I am a big enough Stephen King fan that the majority of the time I know about his books way in advance and they get preordered. I have read damn near everything he ever wrote, excepting only his book about the Kennedy assassination (which I refuse to read, because Wrong) and for no clear reason the third book in his Bill Hodges trilogy, which I’ll get to eventually. So the fact that I hadn’t heard about Sleeping Beauties until finding it on a shelf in Target, of all places, was more than a bit unusual.
Here’s the inside jacket text:
In a future so real and near it might be now, something happens when women go to sleep: they become shrouded in a cocoon-like gauze. If they are awakened, if the gauze wrapping their bodies is disturbed or violated, the women become feral and spectacularly violent. And while they sleep they go to another place, a better place, where harmony prevails and conflict is rare.
One woman, the mysterious “Eve Black,” is immune to the blessing or curse of the sleeping disease. Is Eve a medical anomaly to be studied? Or is she a demon who must be slain? Abandoned, left to their increasingly primal urges, the men divide into warring factions, some wanting to kill Eve, some to save her. Others exploit the chaos to wreak their own vengeance on new enemies. All turn to violence in a suddenly all-male world.
Set in a small Appalachian town whose primary employer is a women’s prison, Sleeping Beauties is a wildly provocative, gloriously dramatic father-son collaboration that feels particularly urgent and relevant today.
I read that mess, laughed, and handed the book over to my wife, saying that she had to buy it. Now, again, usually new King is an insta-buy. And I can’t recall any other King books that were bought so explicitly for a hate-read as this one was. But… I’m not wrong, right? That description sounds absolutely terrible. From the weird “future so near and real” (the book is not set in the future, at all) to the deeply odd “urgent and relevant” (how?) bit at the end, it’s a cavalcade of bad. It makes the book sound awful.
Having read all 700 pages in the last… week? or so, and having stayed up way late last night to finish it, I can confirm: it’s not nearly that bad. It’s one of those books that’s better while you’re reading it and not so much the day afterward when you’re thinking about it, though. And I’m pretty sure, despite what Stephen and Owen have said in interviews, that Owen wrote most of the book. The plotting is pure Stephen King, but on a sentence-to-sentence, page-by-page basis, most of the prose doesn’t sound like him to me. Part of me wants to feed the book into a computer and go all Documentary Hypothesis on it, to be honest; I think it’d be fun.
So, yeah, the book: that description’s not far off in a literal sense, it’s just way crappier. All the women in the world suddenly start spinning cocoons around themselves when they fall asleep, because Reasons, and there’s this woman named Evie (not “Eve,” which would have been way less subtle) who doesn’t web up and seems to be psychic because Reasons, and they get really violent if you remove the webbing because Reasons, and eventually (spoiler!!) the women all come back because Reasons.
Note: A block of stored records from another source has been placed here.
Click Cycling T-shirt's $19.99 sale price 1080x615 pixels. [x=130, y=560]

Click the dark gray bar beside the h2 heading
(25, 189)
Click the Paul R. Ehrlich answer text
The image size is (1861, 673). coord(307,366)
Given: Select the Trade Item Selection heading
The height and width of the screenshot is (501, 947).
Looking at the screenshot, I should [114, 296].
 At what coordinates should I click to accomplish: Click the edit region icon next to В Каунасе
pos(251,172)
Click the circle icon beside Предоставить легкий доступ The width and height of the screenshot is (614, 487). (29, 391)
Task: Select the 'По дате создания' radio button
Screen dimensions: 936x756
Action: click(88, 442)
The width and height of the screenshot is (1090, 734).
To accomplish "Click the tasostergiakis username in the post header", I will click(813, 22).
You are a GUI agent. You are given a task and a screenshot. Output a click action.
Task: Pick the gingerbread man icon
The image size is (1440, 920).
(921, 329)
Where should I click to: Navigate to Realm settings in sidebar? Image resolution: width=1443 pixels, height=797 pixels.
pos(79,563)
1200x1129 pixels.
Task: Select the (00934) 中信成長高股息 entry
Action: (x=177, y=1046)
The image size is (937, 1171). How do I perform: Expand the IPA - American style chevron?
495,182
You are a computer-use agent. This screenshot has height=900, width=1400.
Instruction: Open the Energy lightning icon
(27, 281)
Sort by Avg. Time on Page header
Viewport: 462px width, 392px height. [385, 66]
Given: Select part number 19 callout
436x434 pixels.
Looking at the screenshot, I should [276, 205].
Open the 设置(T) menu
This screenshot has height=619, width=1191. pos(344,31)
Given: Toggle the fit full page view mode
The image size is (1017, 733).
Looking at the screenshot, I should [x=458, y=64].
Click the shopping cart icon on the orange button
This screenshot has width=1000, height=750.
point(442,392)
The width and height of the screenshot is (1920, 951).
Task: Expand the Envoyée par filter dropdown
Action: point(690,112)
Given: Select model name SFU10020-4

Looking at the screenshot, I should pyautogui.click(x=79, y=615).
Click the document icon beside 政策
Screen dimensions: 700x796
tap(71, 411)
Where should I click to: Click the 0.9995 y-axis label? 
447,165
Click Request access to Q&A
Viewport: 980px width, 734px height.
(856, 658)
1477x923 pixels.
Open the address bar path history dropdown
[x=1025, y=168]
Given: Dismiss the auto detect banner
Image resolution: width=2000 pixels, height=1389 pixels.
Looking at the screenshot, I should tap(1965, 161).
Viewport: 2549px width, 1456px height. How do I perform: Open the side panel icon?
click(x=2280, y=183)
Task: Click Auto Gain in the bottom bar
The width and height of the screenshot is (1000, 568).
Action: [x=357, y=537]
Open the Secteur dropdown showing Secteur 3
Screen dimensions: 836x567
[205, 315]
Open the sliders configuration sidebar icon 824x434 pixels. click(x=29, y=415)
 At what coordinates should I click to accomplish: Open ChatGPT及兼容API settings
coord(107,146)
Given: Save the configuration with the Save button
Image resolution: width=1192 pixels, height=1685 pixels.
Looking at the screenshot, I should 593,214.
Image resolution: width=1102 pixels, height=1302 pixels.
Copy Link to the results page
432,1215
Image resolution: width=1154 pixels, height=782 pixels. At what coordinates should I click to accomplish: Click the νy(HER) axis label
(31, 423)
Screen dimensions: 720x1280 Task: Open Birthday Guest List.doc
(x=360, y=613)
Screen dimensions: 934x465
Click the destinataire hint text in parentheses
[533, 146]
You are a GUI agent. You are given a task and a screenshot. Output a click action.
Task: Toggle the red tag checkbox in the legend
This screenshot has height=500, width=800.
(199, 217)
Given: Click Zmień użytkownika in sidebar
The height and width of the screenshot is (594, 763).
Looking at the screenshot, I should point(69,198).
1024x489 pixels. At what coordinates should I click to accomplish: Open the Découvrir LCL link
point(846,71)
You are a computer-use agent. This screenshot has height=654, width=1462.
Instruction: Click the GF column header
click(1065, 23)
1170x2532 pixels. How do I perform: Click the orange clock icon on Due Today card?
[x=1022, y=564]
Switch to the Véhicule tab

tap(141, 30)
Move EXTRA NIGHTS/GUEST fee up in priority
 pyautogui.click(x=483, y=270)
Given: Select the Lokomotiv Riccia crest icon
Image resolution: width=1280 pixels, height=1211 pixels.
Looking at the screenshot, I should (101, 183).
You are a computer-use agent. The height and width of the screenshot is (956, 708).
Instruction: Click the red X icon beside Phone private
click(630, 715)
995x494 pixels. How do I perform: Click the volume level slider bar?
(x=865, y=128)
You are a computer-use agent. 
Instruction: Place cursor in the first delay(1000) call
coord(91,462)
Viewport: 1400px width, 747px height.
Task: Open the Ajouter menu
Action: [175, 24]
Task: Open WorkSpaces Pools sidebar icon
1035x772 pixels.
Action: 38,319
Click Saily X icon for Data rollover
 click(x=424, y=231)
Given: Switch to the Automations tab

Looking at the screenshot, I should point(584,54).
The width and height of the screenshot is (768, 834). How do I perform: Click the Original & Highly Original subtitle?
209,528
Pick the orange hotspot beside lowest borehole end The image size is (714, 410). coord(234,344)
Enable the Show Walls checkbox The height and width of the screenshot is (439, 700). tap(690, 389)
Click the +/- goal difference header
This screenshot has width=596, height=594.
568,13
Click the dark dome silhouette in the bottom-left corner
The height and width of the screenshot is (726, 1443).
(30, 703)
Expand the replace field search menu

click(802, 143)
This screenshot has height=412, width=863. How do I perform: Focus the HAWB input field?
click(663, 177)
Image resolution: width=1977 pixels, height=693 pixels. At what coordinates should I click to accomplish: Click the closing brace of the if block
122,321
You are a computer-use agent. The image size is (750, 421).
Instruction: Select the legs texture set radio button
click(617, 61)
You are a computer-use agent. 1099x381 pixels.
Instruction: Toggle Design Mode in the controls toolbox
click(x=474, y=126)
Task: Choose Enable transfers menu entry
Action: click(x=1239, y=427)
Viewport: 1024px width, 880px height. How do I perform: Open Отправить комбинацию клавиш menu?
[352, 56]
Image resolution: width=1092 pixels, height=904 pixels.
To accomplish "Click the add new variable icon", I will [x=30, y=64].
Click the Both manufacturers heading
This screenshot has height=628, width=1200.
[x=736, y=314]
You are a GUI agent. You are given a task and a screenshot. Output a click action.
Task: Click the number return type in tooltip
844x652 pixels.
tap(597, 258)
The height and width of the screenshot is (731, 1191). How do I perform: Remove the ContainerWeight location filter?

A careful reader will have discerned my issue with the book already. Unlike, say, The Stand, which is my favorite King book, what happens to the world’s women in this story is presented as purely supernatural, with no scientific explanation of any kind at all. And while most of King’s work does have at least supernatural underpinnings to it, even Under the Dome did a better job of providing reasons why the Bad Shit was happening and not a bunch of handwaving. This book is composed of 100% dura-grade premium Handwavium, and nothing in the basic premise happens for a reason. Once the scenario is up and running, okay, characters tend to respond in reasonable and understandable ways. But the setup itself?
Why do the women all fall asleep? Why is Eve so tremendously violent when we first meet her? Why the cocoons? Why can’t I spell “cocoon” without putting a double-C in there? Why do the women go to what they call the Other Place, and why aren’t there any women from outside Dooling there? Are only the women from Dooling sent to the Other Place? Why? Why does Evie seem to be trying to get herself killed for part of the last third of the book?
(The Other Place, in general, is narratively unnecessary, and every page set there could have been cut without harming the book.)
I’m generally okay with a book not tying up every loose thread and leaving some questions unanswered, but holy shit, this book is nothing but unanswered questions. My lack of reading comprehension can probably be blamed for a couple of them, but there’s basic worldbuilding shit here that’s left undone in favor of handwavium and it bugs. And the ending is weak as hell. Spoiler, but you know this already anyway: the women come back. They literally just decide to not be sleepers anymore and then they aren’t. Or maybe Dooling’s women decide for the whole world? Why do they specifically get to decide? Who knows! But they all have to decide to come back for any of them to come back, which is not as much of an obstacle as it might seem. Why do they all have to agree? Reasons!
(Apropos of nothing, in case you’re wondering, the book doesn’t know trans women exist.)
I dunno. I four-starred this on Goodreads originally, but I’ve dropped it to three while I’ve been writing this. The book wasn’t bad while I was reading it, but the lack of any real resolution at the end dooms the entire enterprise.